▶ _Problem requirements_: Under this line are the records; write out word for word the part that begins at the line containing "Task: Switch to 2. Standardní výbava tab" and ends at the line containing "Task: Open 北京场景互娱传媒科技有限公司 link", and no more.

▶ _Records for the exercise_:
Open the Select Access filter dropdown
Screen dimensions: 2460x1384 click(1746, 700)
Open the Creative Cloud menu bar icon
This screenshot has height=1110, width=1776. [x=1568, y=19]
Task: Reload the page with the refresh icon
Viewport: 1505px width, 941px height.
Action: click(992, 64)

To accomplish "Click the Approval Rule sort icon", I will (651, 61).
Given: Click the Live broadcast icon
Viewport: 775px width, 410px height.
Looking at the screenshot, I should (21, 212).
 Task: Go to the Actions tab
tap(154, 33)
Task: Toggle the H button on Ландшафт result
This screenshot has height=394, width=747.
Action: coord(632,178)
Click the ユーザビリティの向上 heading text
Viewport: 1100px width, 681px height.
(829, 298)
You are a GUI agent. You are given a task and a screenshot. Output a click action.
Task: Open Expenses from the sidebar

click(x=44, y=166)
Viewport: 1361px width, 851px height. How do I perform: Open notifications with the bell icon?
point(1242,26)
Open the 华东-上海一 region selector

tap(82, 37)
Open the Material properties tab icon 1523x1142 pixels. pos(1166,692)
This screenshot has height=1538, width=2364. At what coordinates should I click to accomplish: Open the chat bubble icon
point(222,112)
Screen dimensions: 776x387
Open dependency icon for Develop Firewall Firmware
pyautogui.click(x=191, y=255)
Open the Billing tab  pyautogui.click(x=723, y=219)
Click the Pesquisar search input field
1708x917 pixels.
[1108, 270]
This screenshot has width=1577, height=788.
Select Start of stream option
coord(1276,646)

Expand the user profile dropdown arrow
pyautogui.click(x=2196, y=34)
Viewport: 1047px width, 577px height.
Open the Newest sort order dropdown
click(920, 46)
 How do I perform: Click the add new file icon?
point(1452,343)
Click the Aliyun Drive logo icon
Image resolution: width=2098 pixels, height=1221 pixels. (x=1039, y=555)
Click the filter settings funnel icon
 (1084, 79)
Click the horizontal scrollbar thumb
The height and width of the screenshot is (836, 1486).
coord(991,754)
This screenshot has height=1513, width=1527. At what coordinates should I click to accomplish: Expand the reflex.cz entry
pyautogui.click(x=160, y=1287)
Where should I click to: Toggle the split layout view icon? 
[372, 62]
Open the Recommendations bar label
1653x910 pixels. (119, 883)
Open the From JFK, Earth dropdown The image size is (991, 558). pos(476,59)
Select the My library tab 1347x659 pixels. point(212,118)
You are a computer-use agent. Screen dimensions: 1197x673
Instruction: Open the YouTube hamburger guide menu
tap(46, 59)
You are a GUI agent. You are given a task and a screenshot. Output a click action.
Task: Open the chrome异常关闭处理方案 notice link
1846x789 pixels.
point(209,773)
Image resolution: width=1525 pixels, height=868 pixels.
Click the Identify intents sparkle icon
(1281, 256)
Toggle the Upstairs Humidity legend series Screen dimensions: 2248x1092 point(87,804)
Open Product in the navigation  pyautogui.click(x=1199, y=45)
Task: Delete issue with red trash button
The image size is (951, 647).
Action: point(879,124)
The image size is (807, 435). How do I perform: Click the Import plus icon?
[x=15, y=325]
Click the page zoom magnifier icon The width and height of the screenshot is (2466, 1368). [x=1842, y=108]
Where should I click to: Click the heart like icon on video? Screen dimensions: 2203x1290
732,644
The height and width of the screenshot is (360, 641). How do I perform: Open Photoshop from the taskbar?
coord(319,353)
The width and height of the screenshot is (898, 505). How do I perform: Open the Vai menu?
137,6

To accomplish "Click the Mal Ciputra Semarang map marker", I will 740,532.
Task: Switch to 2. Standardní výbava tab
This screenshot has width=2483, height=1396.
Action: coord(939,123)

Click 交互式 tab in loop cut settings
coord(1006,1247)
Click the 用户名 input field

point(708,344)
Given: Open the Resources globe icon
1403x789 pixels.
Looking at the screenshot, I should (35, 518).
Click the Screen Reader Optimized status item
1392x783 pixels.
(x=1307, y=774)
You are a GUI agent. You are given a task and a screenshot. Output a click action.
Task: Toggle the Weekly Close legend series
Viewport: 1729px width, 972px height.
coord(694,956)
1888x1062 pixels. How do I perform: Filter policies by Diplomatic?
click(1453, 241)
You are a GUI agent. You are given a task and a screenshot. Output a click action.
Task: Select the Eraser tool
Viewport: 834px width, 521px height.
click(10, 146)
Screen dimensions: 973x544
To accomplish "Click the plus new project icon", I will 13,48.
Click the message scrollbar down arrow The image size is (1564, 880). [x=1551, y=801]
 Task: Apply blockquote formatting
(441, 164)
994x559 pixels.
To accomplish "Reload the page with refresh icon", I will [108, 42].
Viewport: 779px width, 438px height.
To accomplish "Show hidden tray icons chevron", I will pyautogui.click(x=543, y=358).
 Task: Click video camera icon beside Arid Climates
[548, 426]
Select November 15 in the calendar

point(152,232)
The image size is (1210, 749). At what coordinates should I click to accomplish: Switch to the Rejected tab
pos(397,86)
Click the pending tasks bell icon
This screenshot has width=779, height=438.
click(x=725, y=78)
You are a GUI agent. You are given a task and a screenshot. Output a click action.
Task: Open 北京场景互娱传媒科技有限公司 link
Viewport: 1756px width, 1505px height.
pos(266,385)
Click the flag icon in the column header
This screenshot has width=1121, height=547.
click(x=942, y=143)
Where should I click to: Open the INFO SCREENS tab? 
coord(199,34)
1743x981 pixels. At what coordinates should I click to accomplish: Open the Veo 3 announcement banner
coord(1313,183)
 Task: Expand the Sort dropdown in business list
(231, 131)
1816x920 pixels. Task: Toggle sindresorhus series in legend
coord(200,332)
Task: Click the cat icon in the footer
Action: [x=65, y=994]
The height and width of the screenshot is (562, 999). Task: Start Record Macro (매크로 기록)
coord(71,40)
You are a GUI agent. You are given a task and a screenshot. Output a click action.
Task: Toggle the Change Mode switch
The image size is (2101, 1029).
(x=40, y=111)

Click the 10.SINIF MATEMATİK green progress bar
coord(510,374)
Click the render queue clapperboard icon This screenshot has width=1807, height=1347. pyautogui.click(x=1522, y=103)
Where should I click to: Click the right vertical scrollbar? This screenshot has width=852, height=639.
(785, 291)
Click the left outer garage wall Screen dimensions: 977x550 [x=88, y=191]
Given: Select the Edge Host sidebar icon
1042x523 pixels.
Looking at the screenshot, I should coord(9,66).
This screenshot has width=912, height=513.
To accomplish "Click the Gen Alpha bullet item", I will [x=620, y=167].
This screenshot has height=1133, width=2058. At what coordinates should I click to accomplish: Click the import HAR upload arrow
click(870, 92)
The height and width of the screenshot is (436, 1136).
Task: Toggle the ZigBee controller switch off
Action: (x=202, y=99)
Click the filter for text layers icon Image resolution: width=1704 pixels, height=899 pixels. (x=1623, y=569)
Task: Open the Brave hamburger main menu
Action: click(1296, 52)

▶ _Task response_:
Task: Switch to 2. Standardní výbava tab
This screenshot has width=2483, height=1396.
Action: coord(939,123)

Click 交互式 tab in loop cut settings
coord(1006,1247)
Click the 用户名 input field

point(708,344)
Given: Open the Resources globe icon
1403x789 pixels.
Looking at the screenshot, I should (35, 518).
Click the Screen Reader Optimized status item
1392x783 pixels.
(x=1307, y=774)
You are a GUI agent. You are given a task and a screenshot. Output a click action.
Task: Toggle the Weekly Close legend series
Viewport: 1729px width, 972px height.
coord(694,956)
1888x1062 pixels. How do I perform: Filter policies by Diplomatic?
click(1453, 241)
You are a GUI agent. You are given a task and a screenshot. Output a click action.
Task: Select the Eraser tool
Viewport: 834px width, 521px height.
click(10, 146)
Screen dimensions: 973x544
To accomplish "Click the plus new project icon", I will 13,48.
Click the message scrollbar down arrow The image size is (1564, 880). [x=1551, y=801]
 Task: Apply blockquote formatting
(441, 164)
994x559 pixels.
To accomplish "Reload the page with refresh icon", I will [108, 42].
Viewport: 779px width, 438px height.
To accomplish "Show hidden tray icons chevron", I will pyautogui.click(x=543, y=358).
 Task: Click video camera icon beside Arid Climates
[548, 426]
Select November 15 in the calendar

point(152,232)
The image size is (1210, 749). At what coordinates should I click to accomplish: Switch to the Rejected tab
pos(397,86)
Click the pending tasks bell icon
This screenshot has width=779, height=438.
click(x=725, y=78)
You are a GUI agent. You are given a task and a screenshot. Output a click action.
Task: Open 北京场景互娱传媒科技有限公司 link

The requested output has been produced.